Monday, October 16, 2017

Pep talk.

I get the impression that an increasing number of people feel depressed and overwhelmed by negative news stories, so switch off. Trouble is that that leaves fewer people to challenge and campaign, while the perpetrators of abuse, destruction, corruption and other negative influences gain in confidence.

It's quite hard work, being well-informed. You need to trust your sources and have a wide range of them. You need to think independently. Many people choose to ignore what doesn't directly affect themselves, which is understandable.

So maybe it's good to remind the politically-detached of some facts.

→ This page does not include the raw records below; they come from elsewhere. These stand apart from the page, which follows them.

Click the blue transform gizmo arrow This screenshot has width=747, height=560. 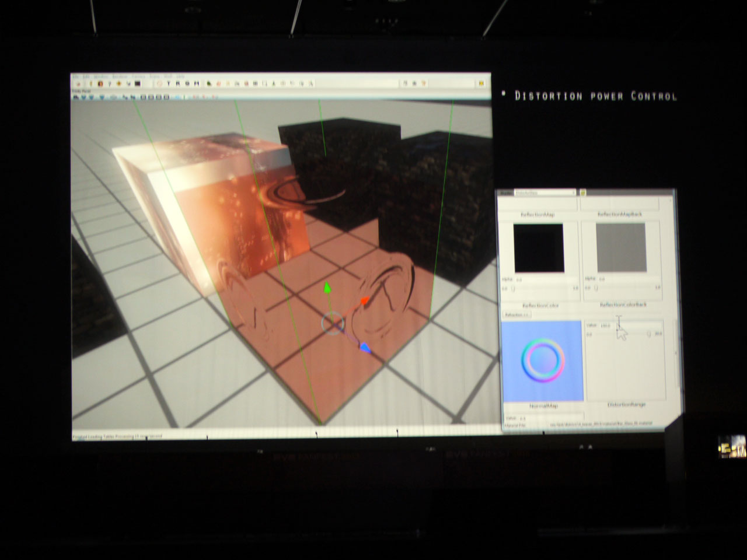[365, 348]
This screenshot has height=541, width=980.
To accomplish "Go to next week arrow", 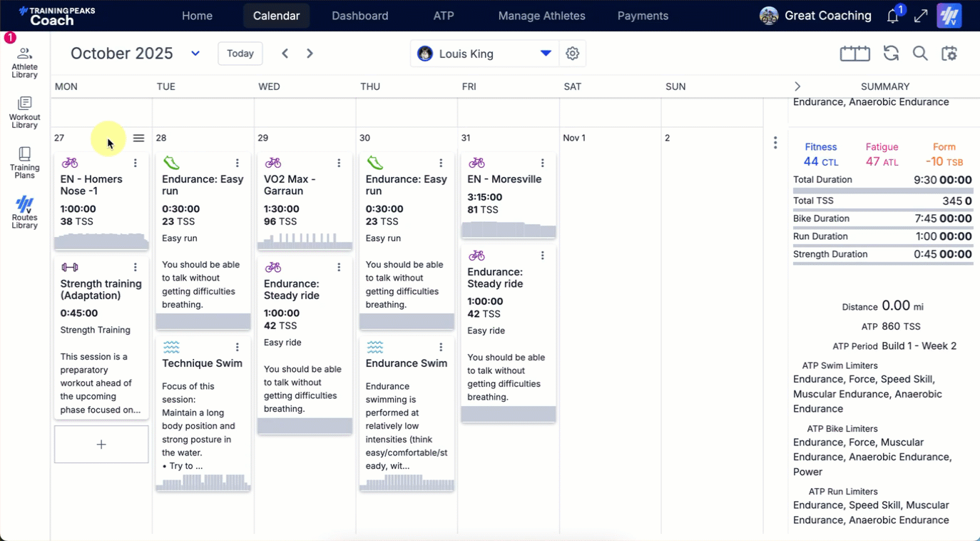I will tap(310, 54).
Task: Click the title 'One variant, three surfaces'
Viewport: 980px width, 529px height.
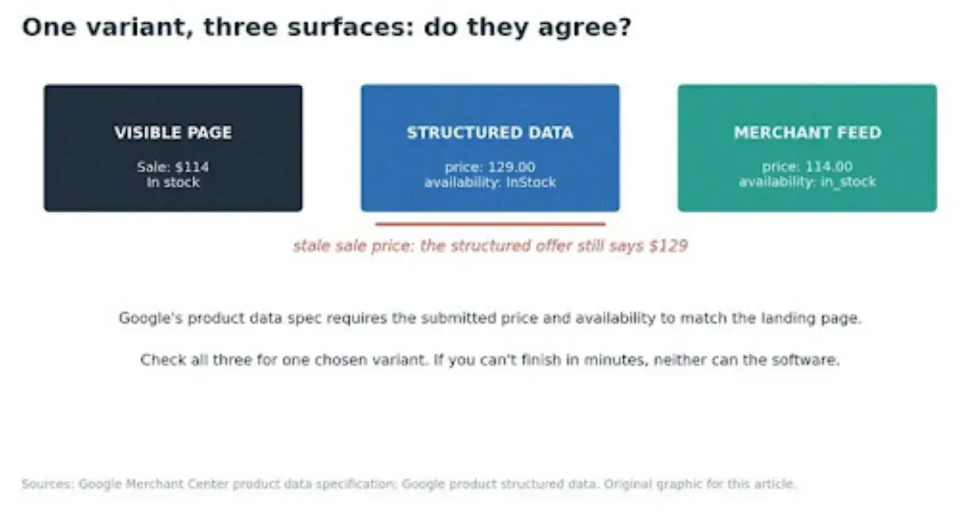Action: point(218,27)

  • There's a huge amount of good stuff going on, but it took effort by the committed, and they deserve our support.
  • It's natural to feel that there's not much you can do, so why bother? But mass movements that achieve change, such as an end to apartheid, civil rights in America, the fights for enfranchisement, have all succeeded through many small contributions.
  • Future generations may question why we didn't do enough to make the world a better place. "I couldn't deal with it", or "I couldn't be bothered", aren't really good enough, are they?
  • So what can we do? Outnumber the prejudiced and destructive by challenging hatred, discrimination and ignorance. Write letters, to the press, politicians, local and national government, businesses and powerful organisations - it's how Amnesty works. Get involved. Do something.
  • Remember that most of us are free to express our opinion and live our lives without fearing violence - "Sticks and stones may break our bones but names will never hurt us" - so develop a thick skin.
  • Have fun and enjoy life while you can, while being grateful to all those people who fought for your privileges.

Oh, and some poor unfortunate souls don't have a sense of humour but I recommend cultivating one, if you can. It helps.

Sunday, September 03, 2017

Reboot.

I deleted all the posts on this blog recently. They were mostly irrelevant, considering how fast things were changing. Rather too fast.